How to install/use Hugo in WSL (Ubuntu 18.04)

It’s been a while since I wrote on this blog and today when I git cloned the blog repo and attempted to update it, I quickly realised that I could not for the life of me remember all of the commands I needed to run in order to download the theme submodule and deploy the site after writing a new post.

So, for my future self and posterity’s sake in this post I will be documenting the commands I need for installing Hugo, downloading the site and its theme(s), creating a new post and deploying it:

Installing Hugo

I like installing Hugo using the tarball/binary method as it does not require me to install any arcane package managers beforehand.

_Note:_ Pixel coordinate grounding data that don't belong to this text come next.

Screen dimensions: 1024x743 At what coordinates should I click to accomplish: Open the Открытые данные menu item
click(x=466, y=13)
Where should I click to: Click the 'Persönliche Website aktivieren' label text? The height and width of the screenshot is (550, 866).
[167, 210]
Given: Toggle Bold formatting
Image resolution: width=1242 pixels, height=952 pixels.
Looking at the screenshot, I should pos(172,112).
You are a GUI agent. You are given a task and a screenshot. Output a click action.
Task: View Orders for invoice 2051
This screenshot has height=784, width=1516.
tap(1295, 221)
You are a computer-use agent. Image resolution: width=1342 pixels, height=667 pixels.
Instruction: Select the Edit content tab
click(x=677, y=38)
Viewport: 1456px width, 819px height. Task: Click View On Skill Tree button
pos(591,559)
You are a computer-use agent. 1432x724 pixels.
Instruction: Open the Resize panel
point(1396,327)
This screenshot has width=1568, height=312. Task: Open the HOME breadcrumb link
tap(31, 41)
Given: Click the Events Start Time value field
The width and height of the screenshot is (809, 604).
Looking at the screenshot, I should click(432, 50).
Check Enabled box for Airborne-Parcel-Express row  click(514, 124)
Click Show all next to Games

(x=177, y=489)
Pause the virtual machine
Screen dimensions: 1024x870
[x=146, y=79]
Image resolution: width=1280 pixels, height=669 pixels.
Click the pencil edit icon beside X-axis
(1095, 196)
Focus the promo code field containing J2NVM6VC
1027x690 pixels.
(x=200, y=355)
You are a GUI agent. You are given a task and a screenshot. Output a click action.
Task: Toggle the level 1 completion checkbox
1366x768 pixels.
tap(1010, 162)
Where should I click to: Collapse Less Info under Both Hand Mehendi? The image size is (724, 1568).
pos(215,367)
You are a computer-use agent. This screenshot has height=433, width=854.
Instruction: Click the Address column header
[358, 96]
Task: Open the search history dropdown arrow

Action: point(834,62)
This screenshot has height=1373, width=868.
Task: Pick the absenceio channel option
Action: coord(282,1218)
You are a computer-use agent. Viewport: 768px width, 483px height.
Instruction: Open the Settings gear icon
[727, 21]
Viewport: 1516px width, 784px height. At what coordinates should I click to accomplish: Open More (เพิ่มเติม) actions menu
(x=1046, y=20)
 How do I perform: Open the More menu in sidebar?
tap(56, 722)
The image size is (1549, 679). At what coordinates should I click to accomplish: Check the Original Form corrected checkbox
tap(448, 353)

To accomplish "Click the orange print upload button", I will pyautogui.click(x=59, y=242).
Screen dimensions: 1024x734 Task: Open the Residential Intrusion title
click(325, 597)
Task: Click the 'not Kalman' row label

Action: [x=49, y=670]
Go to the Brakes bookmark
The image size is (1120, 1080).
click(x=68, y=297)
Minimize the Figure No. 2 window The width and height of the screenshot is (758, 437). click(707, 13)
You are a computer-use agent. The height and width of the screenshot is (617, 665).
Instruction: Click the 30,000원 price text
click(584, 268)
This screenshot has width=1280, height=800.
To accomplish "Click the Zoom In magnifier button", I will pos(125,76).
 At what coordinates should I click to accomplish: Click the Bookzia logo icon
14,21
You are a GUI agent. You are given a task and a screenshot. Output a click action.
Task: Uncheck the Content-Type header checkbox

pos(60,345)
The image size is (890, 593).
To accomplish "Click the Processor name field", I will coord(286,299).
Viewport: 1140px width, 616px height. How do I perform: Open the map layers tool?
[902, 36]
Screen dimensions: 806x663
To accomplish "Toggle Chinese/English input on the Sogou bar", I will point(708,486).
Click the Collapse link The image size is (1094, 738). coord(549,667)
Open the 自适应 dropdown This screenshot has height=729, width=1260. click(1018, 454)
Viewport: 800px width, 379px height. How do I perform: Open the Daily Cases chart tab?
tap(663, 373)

The following commands run in succession will download the latest tarball version (at the time of writing) of Hugo to my $HOME directory, and extract the binary therein into my /usr/local/bin/ directory. The last command deletes the tarball from your $HOME directory.

cd ~
wget https://github.com/gohugoio/hugo/releases/download/v0.64.1/hugo_0.64.1_Linux-64bit.tar.gz
sudo tar -C /usr/local/bin -xzf hugo_$VERSION_$OS-$ARCH.tar.gz
cd ~ && rm hugo_0.64.1_Linux-64bit.tar.gz

Downloading the site and its theme

I setup my site’s theme as a git submodule because it’s easier to manage that way I think. Once I’ve cloned my site’s git repo I need to run git submodule update in order to download the theme from its repository into my /themes folder. The --recursive flag finds any other submodules within my repo and downloads them as well… recursively.

git submodule update --init --recursive

Usage

Once all of the above is done, I can then run hugo server --ignoreCache --disableFastRender from the site root to serve the site on the default URL: http://localhost:1313.

hugo server --ignoreCache --disableFastRender

To create a new blog post I run hugo new post/title-of-post.md, edit the newly created .md file in /content/post/, commit and push the changes. That’s it.

The build and deployment step is currently handled by a CircleCI workflow that compiles the source to HTML/CSS/JS and deploys that to another Github Pages repo. I will document that part in another post. Maybe.